ESPECTROS
Como dice mi amigo Guti en mi pueblo somos de mal morir.
Nosotros, por disimular, preferimos decir que somos gente formal, de dejar todo
atado y bien atado, pero en el fondo no le quito la razón.
Es tradición que el que muere y deja algo pendiente se
aparezca a sus allegados para que lo rematen (no a él, se entiende, sino el
asunto).
Lo que empezó como algo extraordinario, yo qué sé, un
abuelo que tenía escondido un talego de monedas de oro, la escritura de una
finca en Cuba o el cadáver de un vecino, se ha banalizado de tal forma que más
que un misterio lleno de romanticismo se ha convertido en un latazo de padre y
muy señor mío.
Los que quedamos nos estamos convirtiendo en esclavos del
más allá por los motivos más triviales: que si busca la dentadura postiza, la
buena, y júrame que la usarás, que si esconde el chocolate que me lo roba la
vecina “¡pero abuela, si tiene 101 años! ¡Que lo roba te digo! ¡A que te doy un
mortajazo!”.
Pero vamos, que yo, a mis 18 años, me pase todas las tardes
de mis vacaciones en el pueblo viendo la novela no tiene perdón de Dios.

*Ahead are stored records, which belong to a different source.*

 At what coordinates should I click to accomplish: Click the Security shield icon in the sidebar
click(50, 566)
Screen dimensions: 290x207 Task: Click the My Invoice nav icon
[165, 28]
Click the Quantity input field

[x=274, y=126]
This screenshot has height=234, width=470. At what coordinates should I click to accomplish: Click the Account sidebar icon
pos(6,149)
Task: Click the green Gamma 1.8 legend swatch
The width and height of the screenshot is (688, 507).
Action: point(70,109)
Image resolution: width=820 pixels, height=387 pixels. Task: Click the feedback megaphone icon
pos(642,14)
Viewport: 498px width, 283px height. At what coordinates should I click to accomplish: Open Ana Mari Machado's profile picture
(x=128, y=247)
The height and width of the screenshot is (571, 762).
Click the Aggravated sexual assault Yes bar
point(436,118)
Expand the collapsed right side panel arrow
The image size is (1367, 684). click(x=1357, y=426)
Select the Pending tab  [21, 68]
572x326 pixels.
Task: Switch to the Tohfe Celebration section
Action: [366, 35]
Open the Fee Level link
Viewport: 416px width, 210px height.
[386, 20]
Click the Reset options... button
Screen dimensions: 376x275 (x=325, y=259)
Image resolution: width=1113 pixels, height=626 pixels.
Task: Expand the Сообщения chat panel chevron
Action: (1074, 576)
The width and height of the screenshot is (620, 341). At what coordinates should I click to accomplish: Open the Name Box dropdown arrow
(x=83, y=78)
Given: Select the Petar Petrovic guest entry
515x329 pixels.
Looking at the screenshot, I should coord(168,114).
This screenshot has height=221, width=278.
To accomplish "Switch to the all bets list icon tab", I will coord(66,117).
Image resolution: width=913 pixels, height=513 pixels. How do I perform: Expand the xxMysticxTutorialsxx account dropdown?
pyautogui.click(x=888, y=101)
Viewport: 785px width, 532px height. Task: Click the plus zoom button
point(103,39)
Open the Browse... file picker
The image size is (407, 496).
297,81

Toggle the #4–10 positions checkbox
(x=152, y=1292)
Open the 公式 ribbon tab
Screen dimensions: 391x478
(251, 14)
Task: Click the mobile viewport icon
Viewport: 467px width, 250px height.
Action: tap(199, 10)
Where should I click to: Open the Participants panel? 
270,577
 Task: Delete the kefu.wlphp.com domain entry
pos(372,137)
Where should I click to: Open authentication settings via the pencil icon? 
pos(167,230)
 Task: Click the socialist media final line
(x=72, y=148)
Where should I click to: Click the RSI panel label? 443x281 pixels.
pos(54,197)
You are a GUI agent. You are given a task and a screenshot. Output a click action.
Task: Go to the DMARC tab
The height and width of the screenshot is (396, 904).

Que si
al tío Luis le da vergüenza que le pillen viendo la tele allá él, que ya es
difunto de sobra para no tener que dar explicaciones. Pero él erre que erre,
“Luisito hijo, que para eso llevas mi nombre, que soy tu padrino, ¿cómo me vas a
quitar el capricho, ya quisiera yo no haberme muerto, ya, y seguir viéndola a
escondidas desde el cuarto de la prima Elena”. Así que aquí me tenéis, por el
capítulo 1.157 de desamores y desdichas.
Lo que no acabo de entender es dónde se mete mi tío
mientras yo veo la tele, que ya podía traerme un café. Claro que tampoco
entiendo por qué a mis sucesivas novias cuando vienen al pueblo les da por
dormir la siesta en el cuarto de la prima Elena y se levantan con ese arrebol en
las mejillas, ¿verán la tele a escondidas?
En fin, lo anoto en tareas pendientes, ya se ocupará mi
ahijado Luisín en su momento, que está empezando la novela.